Un second épisode apocalyptique

De mars à Septembre 2019, un bras de fer est né entre l’Exécutif et le pouvoir législatif. Malgré sa majorité au Parlement, Jovenel Moïse a eu du mal à installer un nouveau gouvernement. Alors que les militants étaient dans les rues, les parlementaires de l’Opposition ont maintenu une forme de résistance afin d’amplifier les mobilisations anti-PHTK qui ont pris des formes diverses, notamment les actes de vandalisme dans l’enceinte du Corps législatif lors des séances de ratification.

Le « peyi lòk » allait se répéter dès le début du mois de septembre, une semaine après l’ouverture de l’année scolaire. Cette fois-ci, tout allait dégénérer. L’Opposition a montré ses muscles en mettant en veilleuse l’équipe au pouvoir. Des rues jonchées de barricades en tout genre rendant impossible la circulation d’un endroit à l’autre.

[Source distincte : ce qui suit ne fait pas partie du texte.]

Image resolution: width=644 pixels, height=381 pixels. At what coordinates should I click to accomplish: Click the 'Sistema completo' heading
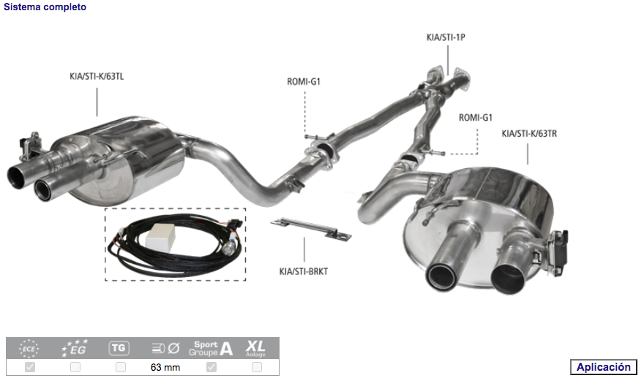pyautogui.click(x=45, y=7)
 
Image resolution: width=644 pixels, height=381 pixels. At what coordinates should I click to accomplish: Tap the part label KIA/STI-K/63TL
pyautogui.click(x=97, y=76)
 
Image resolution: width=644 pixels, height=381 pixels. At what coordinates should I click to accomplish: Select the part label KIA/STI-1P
pyautogui.click(x=446, y=37)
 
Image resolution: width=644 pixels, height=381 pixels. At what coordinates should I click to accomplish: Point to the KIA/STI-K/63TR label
pyautogui.click(x=529, y=133)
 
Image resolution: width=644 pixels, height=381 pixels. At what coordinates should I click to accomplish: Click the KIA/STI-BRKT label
pyautogui.click(x=304, y=271)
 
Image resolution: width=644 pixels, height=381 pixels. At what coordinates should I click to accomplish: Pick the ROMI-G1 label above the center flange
pyautogui.click(x=304, y=82)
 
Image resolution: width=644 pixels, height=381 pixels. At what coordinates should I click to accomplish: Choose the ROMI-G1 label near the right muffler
pyautogui.click(x=475, y=118)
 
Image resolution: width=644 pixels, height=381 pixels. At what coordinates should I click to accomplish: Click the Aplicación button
pyautogui.click(x=603, y=366)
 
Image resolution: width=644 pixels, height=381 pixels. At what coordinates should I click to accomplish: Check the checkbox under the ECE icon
pyautogui.click(x=30, y=366)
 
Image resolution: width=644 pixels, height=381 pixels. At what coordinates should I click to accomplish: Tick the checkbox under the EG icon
pyautogui.click(x=75, y=366)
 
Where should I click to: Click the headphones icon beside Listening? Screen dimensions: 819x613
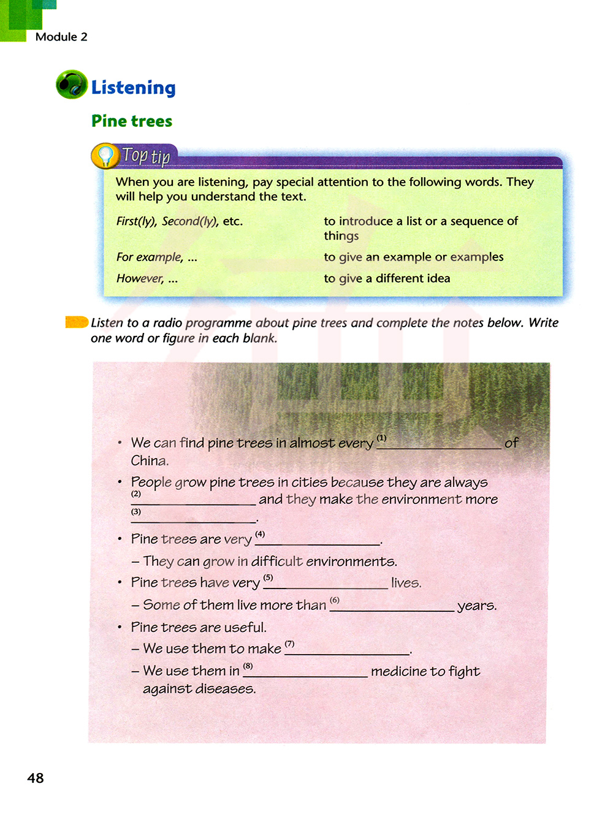(72, 85)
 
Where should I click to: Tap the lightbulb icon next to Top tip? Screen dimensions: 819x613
(105, 156)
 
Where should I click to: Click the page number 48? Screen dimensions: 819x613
(36, 778)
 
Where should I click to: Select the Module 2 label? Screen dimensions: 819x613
(61, 37)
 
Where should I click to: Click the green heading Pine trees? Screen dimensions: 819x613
(132, 121)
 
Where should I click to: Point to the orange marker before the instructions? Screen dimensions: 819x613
(77, 322)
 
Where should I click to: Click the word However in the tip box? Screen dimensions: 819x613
(140, 278)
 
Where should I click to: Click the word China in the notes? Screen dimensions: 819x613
(150, 460)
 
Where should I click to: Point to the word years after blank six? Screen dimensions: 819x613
(476, 606)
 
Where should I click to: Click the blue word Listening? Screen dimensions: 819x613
(133, 88)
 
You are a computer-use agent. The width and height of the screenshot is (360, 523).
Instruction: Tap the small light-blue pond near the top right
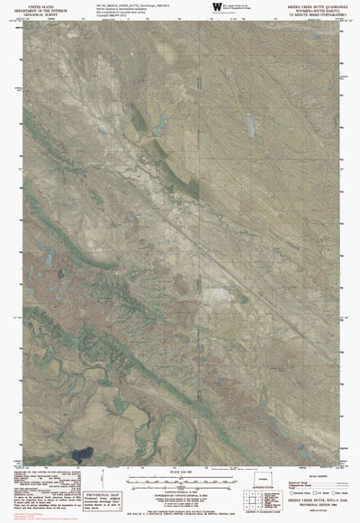(x=249, y=119)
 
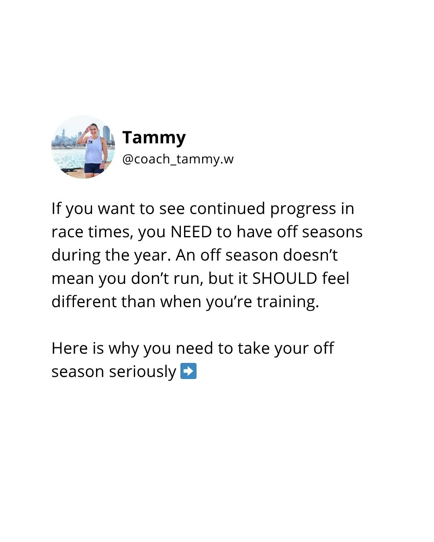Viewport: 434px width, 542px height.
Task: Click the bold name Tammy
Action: (x=154, y=138)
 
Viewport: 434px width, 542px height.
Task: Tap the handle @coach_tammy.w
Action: (x=178, y=159)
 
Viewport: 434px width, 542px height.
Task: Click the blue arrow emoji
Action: (x=188, y=371)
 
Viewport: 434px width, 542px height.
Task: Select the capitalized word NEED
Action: (x=191, y=232)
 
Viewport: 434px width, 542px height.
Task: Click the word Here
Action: (x=69, y=348)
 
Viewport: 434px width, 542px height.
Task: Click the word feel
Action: (x=336, y=279)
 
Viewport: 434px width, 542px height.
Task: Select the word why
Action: (x=123, y=349)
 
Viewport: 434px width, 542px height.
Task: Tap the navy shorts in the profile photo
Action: (x=94, y=168)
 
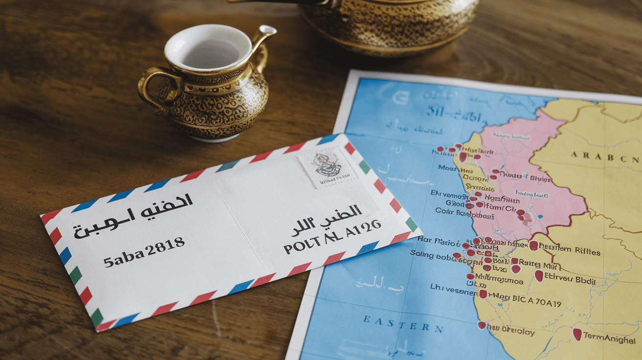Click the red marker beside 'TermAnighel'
[577, 334]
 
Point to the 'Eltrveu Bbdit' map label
[571, 281]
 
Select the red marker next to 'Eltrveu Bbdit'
[539, 276]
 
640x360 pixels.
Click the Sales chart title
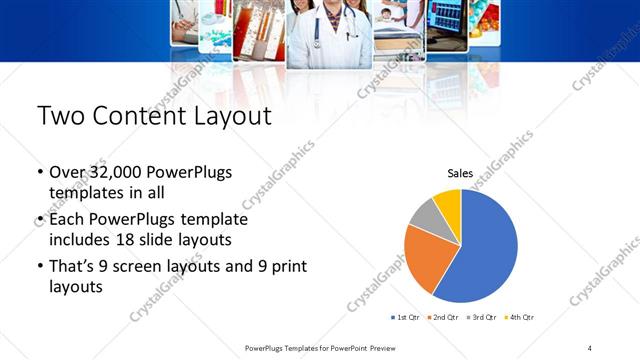pyautogui.click(x=460, y=173)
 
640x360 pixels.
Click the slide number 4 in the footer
pyautogui.click(x=589, y=347)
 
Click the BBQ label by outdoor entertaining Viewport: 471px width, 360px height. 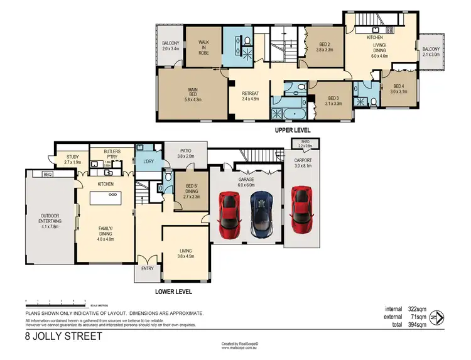coord(47,174)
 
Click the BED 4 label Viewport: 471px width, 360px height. coord(399,88)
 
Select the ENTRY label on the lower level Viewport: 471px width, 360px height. coord(147,268)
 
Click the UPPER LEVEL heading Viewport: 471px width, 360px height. coord(293,130)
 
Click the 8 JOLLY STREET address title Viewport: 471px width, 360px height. coord(63,336)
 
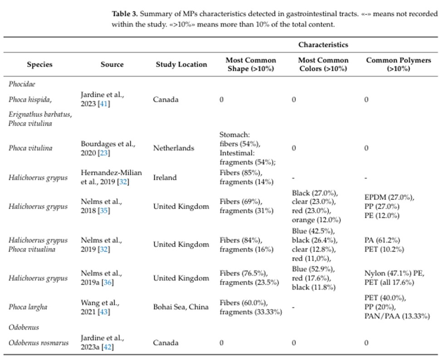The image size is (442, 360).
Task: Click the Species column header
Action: click(39, 64)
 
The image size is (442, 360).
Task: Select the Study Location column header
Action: click(181, 64)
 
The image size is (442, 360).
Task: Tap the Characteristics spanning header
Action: click(323, 45)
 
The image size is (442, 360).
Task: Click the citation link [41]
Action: click(104, 104)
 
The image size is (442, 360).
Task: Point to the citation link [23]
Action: click(104, 153)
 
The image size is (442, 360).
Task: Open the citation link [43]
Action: click(104, 312)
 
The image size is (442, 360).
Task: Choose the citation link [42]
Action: click(108, 347)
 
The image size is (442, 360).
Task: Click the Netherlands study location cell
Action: click(174, 148)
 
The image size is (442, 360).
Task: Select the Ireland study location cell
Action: click(165, 178)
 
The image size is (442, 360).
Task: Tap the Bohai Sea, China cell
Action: click(181, 307)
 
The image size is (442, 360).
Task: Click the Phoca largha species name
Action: click(28, 307)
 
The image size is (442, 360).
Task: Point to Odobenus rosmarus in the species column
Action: click(39, 343)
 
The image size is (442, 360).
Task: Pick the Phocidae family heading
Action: click(22, 84)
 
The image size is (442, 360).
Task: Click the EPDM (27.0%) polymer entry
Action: click(389, 197)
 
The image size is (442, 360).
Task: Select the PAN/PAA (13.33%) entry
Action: click(397, 316)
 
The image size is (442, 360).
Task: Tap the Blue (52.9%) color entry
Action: click(314, 269)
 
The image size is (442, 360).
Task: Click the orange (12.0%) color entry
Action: click(316, 220)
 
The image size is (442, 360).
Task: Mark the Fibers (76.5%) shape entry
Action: click(244, 273)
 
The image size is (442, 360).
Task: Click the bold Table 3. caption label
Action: click(125, 14)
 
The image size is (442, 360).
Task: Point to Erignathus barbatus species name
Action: click(40, 114)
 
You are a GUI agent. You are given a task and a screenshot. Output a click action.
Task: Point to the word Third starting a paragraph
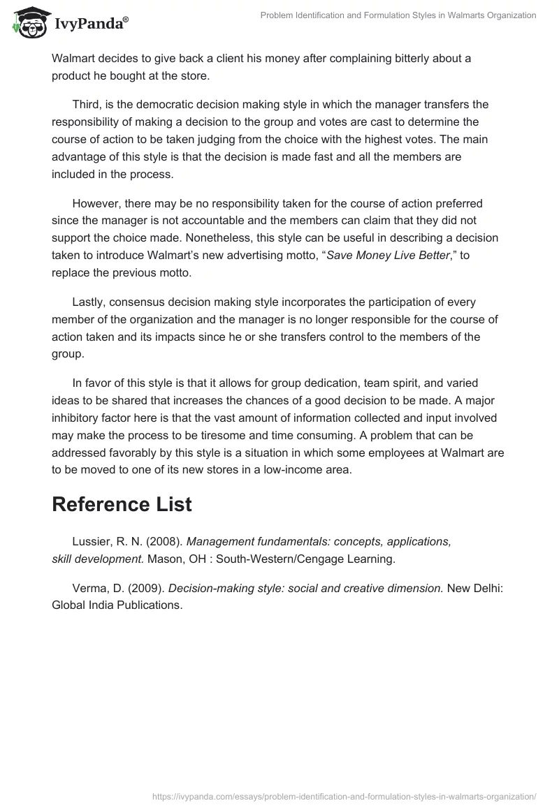coord(87,105)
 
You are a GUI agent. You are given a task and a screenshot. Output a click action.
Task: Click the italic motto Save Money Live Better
coord(389,256)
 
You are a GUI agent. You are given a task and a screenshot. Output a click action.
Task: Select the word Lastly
coord(89,302)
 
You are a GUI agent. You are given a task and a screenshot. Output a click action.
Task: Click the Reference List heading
coord(122,505)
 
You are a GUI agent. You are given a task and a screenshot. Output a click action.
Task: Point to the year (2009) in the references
coord(147,589)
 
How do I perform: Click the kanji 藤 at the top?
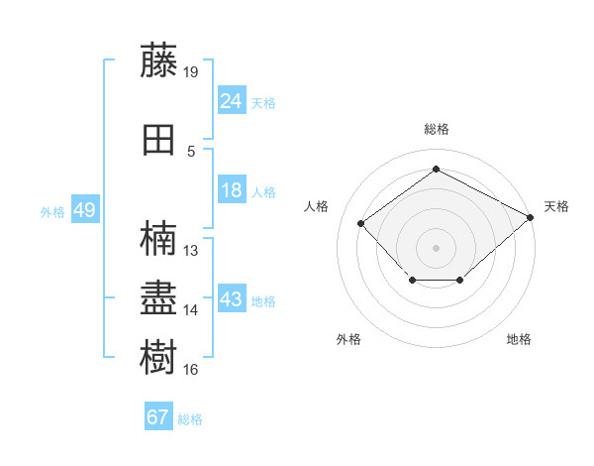pyautogui.click(x=158, y=59)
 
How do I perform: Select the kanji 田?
pyautogui.click(x=158, y=140)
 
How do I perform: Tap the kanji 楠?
pyautogui.click(x=158, y=238)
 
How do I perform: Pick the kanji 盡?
pyautogui.click(x=158, y=297)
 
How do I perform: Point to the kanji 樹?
pyautogui.click(x=158, y=356)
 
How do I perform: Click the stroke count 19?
pyautogui.click(x=190, y=72)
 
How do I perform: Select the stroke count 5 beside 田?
pyautogui.click(x=191, y=152)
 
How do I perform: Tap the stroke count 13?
pyautogui.click(x=190, y=251)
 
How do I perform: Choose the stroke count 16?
pyautogui.click(x=190, y=369)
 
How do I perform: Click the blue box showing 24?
pyautogui.click(x=232, y=100)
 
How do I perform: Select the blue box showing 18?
pyautogui.click(x=232, y=189)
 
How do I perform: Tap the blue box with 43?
pyautogui.click(x=232, y=297)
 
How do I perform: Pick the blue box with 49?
pyautogui.click(x=85, y=209)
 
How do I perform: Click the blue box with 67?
pyautogui.click(x=158, y=415)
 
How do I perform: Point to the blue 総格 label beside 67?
pyautogui.click(x=190, y=419)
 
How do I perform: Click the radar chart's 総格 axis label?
pyautogui.click(x=437, y=129)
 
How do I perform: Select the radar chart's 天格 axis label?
pyautogui.click(x=556, y=206)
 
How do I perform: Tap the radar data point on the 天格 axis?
pyautogui.click(x=531, y=217)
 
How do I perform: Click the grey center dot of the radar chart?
pyautogui.click(x=436, y=248)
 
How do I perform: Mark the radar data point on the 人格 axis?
pyautogui.click(x=361, y=223)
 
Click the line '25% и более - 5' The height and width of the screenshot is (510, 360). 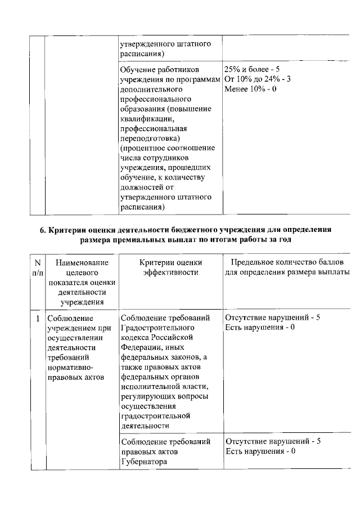pos(251,69)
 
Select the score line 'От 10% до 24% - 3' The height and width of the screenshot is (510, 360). pos(257,79)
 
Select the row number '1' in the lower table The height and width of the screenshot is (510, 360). pos(37,318)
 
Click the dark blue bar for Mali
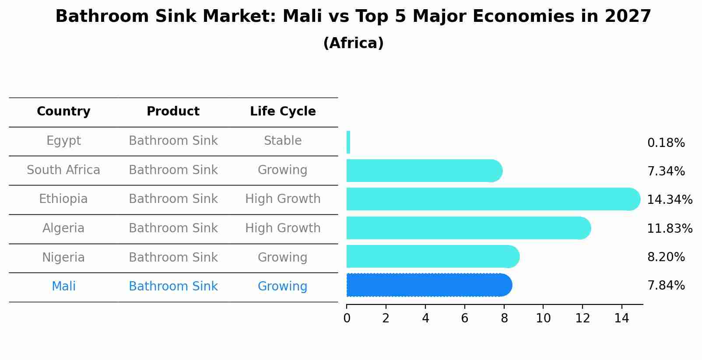(429, 285)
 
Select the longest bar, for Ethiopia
(492, 199)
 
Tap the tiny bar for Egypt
(348, 142)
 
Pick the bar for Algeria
(468, 228)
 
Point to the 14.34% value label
(669, 200)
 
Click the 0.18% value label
(666, 143)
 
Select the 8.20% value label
(666, 257)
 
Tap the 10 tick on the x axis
(543, 318)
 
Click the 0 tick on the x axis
(347, 318)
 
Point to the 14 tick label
(621, 318)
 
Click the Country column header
(63, 112)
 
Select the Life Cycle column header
(283, 112)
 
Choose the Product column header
(173, 112)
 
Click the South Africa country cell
(63, 170)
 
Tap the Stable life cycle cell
(283, 141)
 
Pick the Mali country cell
(63, 287)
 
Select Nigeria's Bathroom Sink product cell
(173, 257)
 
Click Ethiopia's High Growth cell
(283, 199)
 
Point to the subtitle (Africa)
(353, 43)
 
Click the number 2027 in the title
(628, 17)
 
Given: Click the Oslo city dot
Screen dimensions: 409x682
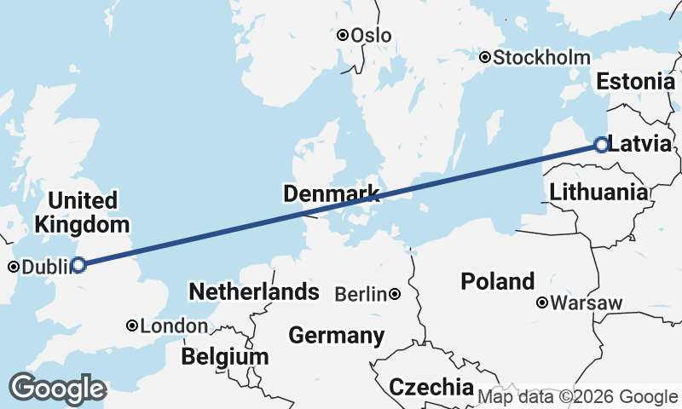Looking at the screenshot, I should pyautogui.click(x=342, y=36).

Les dégâts causés par ces mouvements sont énormes. Hormis les pertes enregistrées par l’Etat haïtien sur le plan économique, de nombreux citoyens en ont fait les frais. Des femmes enceintes sont mortes à cause de l’impraticabilité des routes menant aux centres hospitaliers. Des cas de viols ont été en nette augmentation, selon les témoignages ; et ceux qui ont placé des barricades dans les rues rançonnaient toute personne voulant se déplacer d’un endroit à l’autre. Une accentuation de la misère a été constatée alors qu’en 2018-2019, environ 6,3 millions d’Haïtiens n’étaient pas en mesure de satisfaire leurs besoins essentiels, dont 2,5 millions vivaient en dessous du seuil de pauvreté avec moins de 1,23 dollars par jour, selon l’économiste Kesner Pharel qui a également souligné que 58,9% de la population vivaient dans la pauvreté et 23,8%  dans l’extrême pauvreté.

Le risque de réédition subsiste

Le 7 février 2021 est une date qui fait planer de l’ombre sur le devenir de la nation si l’on tient compte da la position extrémiste exprimée par les membres de l’Opposition et celle des partisans de l’équipe au pouvoir.

Jovenel Moïse, 58e président d’Haïti, ne jure que par des projets de réformes constitutionnelle, énergétique et administrative de l’Etat. Parallèlement, les opposants persistent et signent : Jovenel Moïse doit quitter le Palais National au plus tard le 7 février 2021 ; position que le chef de l’Etat, droit dans ses bottes, rejette d’un revers de main à chaque prise de parole en public.

Avec l’intensification des protestations, les observateurs demeurent perplexes. Qu’il s’agisse des membres de la société civile organisée ou du monde de la politique, le pire est à redouter de l’après 7 février 2021. Et des menaces sont quotidiennement présentes et pesantes sur le fonctionnement de la vie sociale.

Les citoyens sont moins enclins à vaquer à leurs occupations quand les fauteurs de troubles sont dans les rues. Avec la prolifération des gangs et la multiplication des cas de kidnapping ainsi que les actes d’insécurité, certains craignent l’arrivée d’un nouvel épisode de « peyi lòk » provoquée par les protagonistes du chaos.